Selected passage:
TERRE HAUTE —
I grew up not wearing hats. The only one I put on was a baseball cap when I was playing baseball. But since my hair went on permanent vacation, I’ve been wearing hats, most often a cap, in particular, a baseball cap.
A baseball cap is a rather strange thing. It’s a beanie, a skull cap with a button on top and a large bill attached to the front. Baseball is a treasure house of ancient statistics, but I have no idea how this strange little cap got to be “the hat” of baseball. For instance, the original New York Knickerbockers (who would later become the Yankees), wore white skimmers and white shirts. Very spiffy. But the skimmers were soon replaced by the beanie with the bill.
I don’t know exactly when that occurred but it had to be early on, and that little beanie with the bill we recognize everywhere as a baseball cap. Even when it advertises some business or endeavor, it is still a baseball cap.
Throughout history men were often remembered by the hats they wore. Abraham Lincoln, a very tall man, wore a very tall stovepipe hat. Napoleon Bonaparte, who wasn’t very tall, wore that 18th Century commander’s hat. It appeared he was wearing it sideways. Of course, it didn’t make him look any taller.

Provided material:

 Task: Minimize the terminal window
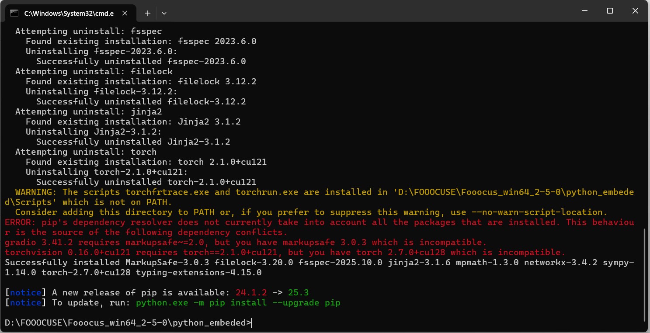(584, 11)
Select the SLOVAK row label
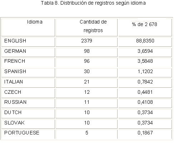 coord(14,123)
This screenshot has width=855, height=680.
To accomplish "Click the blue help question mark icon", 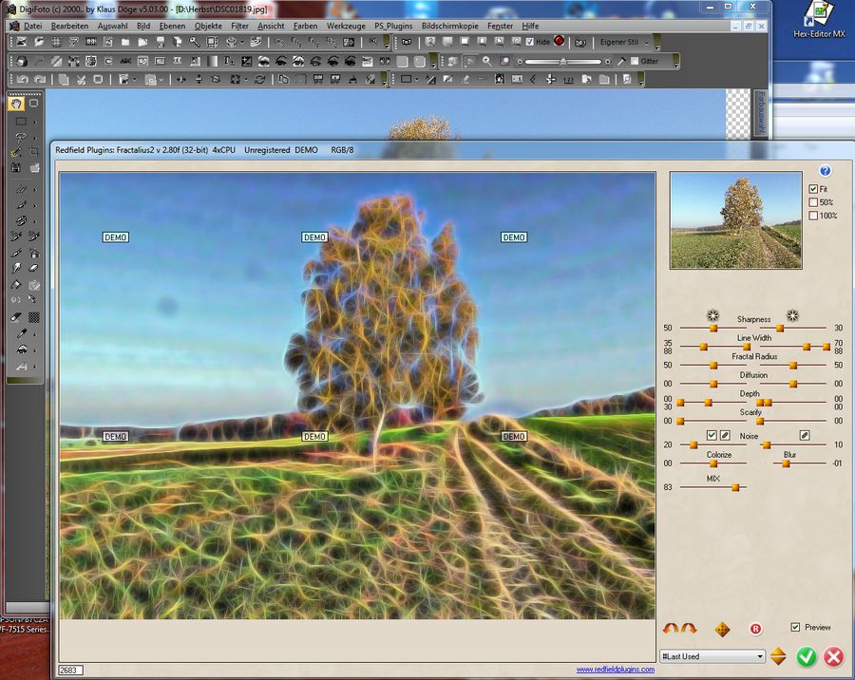I will point(825,171).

Challenge A:
Count the lines of the records that contain the string "This", and reply with the number alone.
Challenge B:
Extend the essay on hats, picking up after its final sentence.
The records have no connection to the text about hats.

Task result A:
1

Task result B:
Cowboys wore the distinctive hat they borrowed from the Mexican Vaqueros with some modifications. The ten-gallon hat the American cowboy favored had nothing to do with the amount of water it would hold, but rather the amount of “braids” that would fit around the crown. It didn’t take many to fit around the Mexican sombrero and it took about 10 braids to fit around the hat the cowboys favored. The term “galoìn” is the Spanish word for braid. To our gringo ears, it came out as gallon.
Around here, and most of the Midwest, a baseball cap says I’m a local. So if you see me driving down the road, walking the park, or heading somewhere more important, chances are I’ll be wearing a baseball cap. I guess that tags me as a local.
Ronn Mott, a longtime radio personality in Terre Haute, writes commentaries for the Tribune-Star. His pieces are published online Tuesday and Thursday on Tribstar.com, and in the print and online editions on Saturday.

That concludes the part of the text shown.